* [What is needed]: Repeat word for word the part of the passage about ITECH's new DC electronic loads, starting with "For larger-scale applications, the" and going on through "EV charging stations.".

#### Passage provided

ITECH Introduces Advanced DC Electronic Loads for Critical Industries
ITECH, a prominent provider of power electronic test solutions, has officially announced the release of its IT8100A/E Series DC electronic loads. This new generation of high-power DC electronic loads is set to redefine testing standards across several rapidly evolving sectors, including electric vehicle (EV) technology, renewable energy, and artificial intelligence (AI) infrastructure.
The IT8100A/E Series emerges as a critical tool for engineers and researchers grappling with increasingly complex and high-power demands. Designed from the ground up to meet rigorous industry specifications, these electronic loads offer significant advancements in power capacity, dynamic response, and testing versatility.
The introduction of these high-power DC electronic loads marks a significant step forward in providing robust and reliable testing capabilities essential for validating the performance and safety of advanced power systems. Its modular design allows for seamless scaling from individual units to comprehensive, multi-megawatt test environments.
Unprecedented Power Density and Parallel Capacity
A cornerstone feature of the IT8100A/E Series is its remarkable scalability and power density. Individual units are engineered to deliver 7.2 kW of power within a compact 3U rack unit. This high power-to-space ratio is crucial for optimizing lab space and creating efficient test configurations.
For larger-scale applications, the system can be configured to achieve an impressive 86.4 kW within a single 37U cabinet. This modularity extends further, allowing multiple units to operate in parallel, collectively reaching an astounding 1.8 MW capacity. This capability is particularly vital for testing large power systems that demand substantial load simulation, such as grid-scale battery storage or ultra-fast EV charging stations.

########
#### Supplied information

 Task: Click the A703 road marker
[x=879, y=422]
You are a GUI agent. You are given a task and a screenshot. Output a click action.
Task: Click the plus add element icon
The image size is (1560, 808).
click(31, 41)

########
#### Supplied information

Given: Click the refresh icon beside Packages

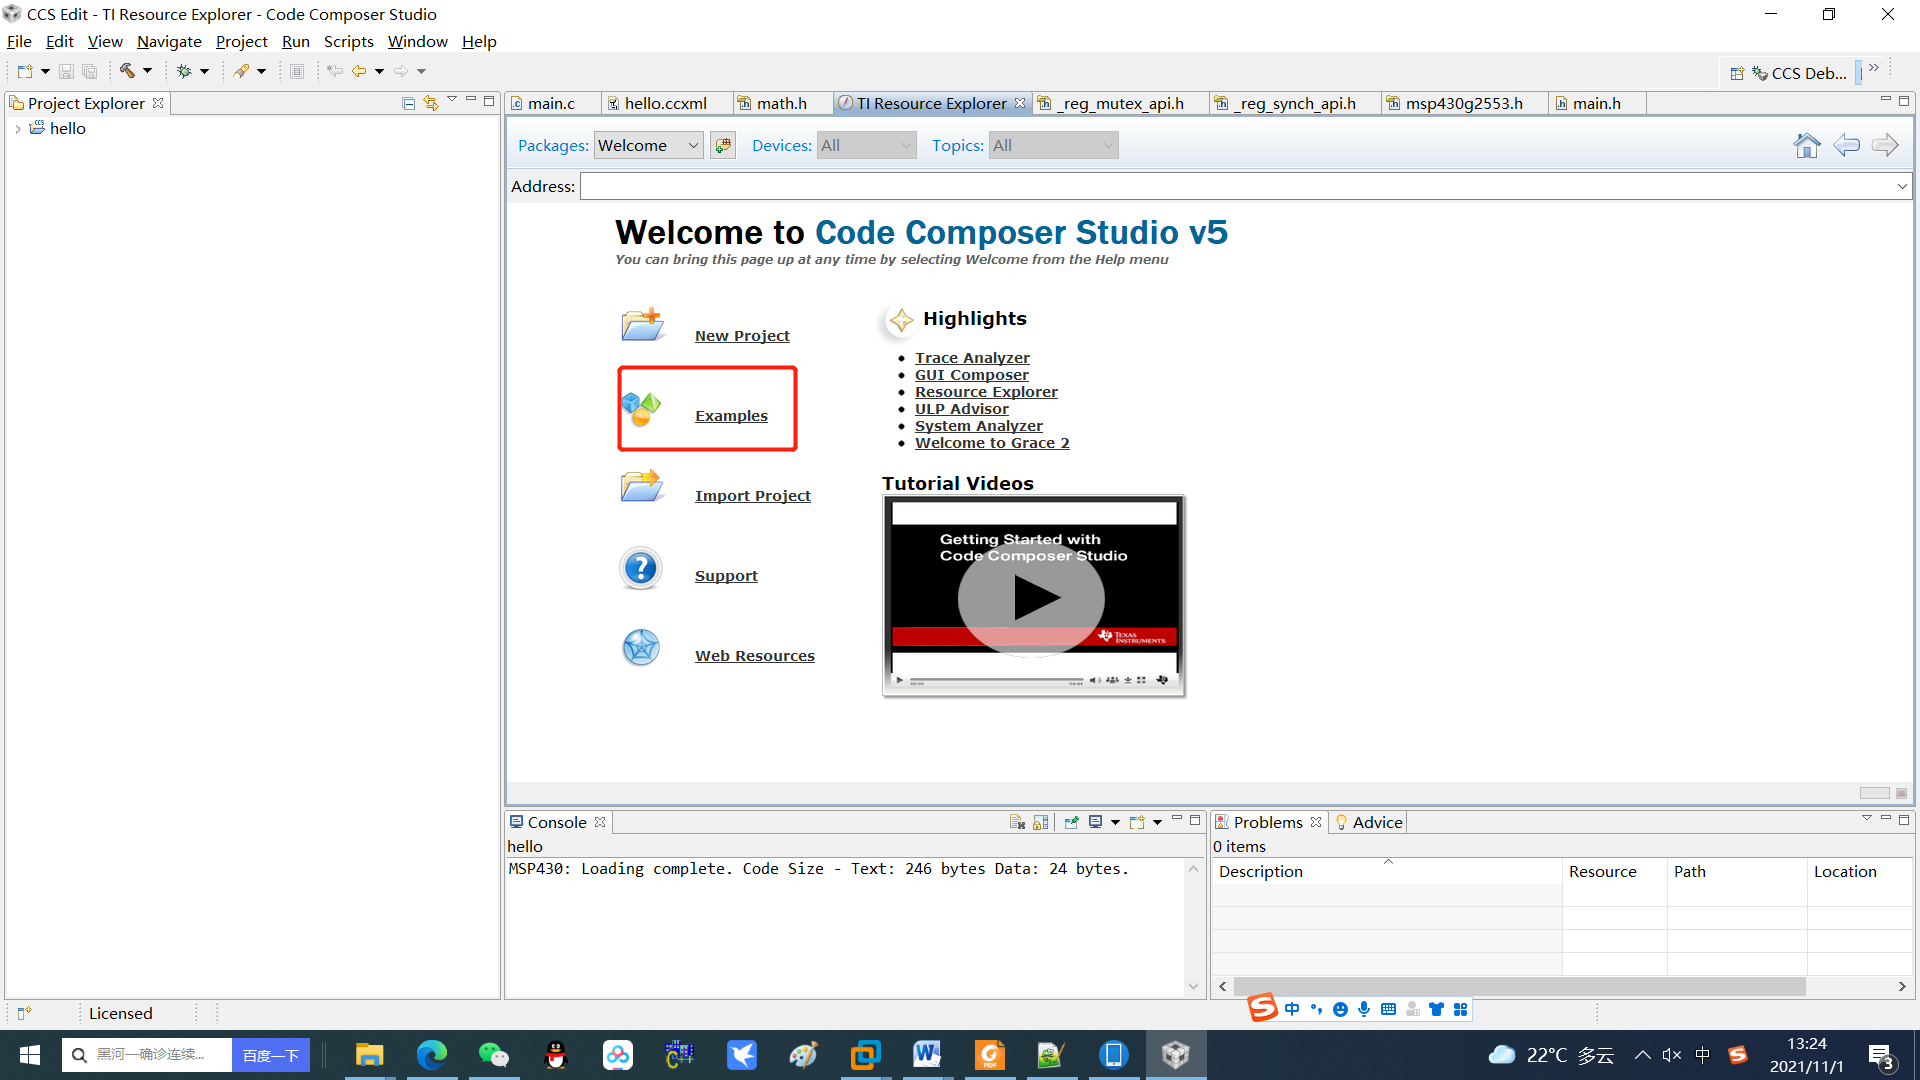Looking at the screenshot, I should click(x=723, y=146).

########
#### Supplied information

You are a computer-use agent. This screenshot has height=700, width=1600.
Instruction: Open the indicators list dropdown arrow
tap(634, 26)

########

* [Correct answer]:
For larger-scale applications, the system can be configured to achieve an impressive 86.4 kW within a single 37U cabinet. This modularity extends further, allowing multiple units to operate in parallel, collectively reaching an astounding 1.8 MW capacity. This capability is particularly vital for testing large power systems that demand substantial load simulation, such as grid-scale battery storage or ultra-fast EV charging stations.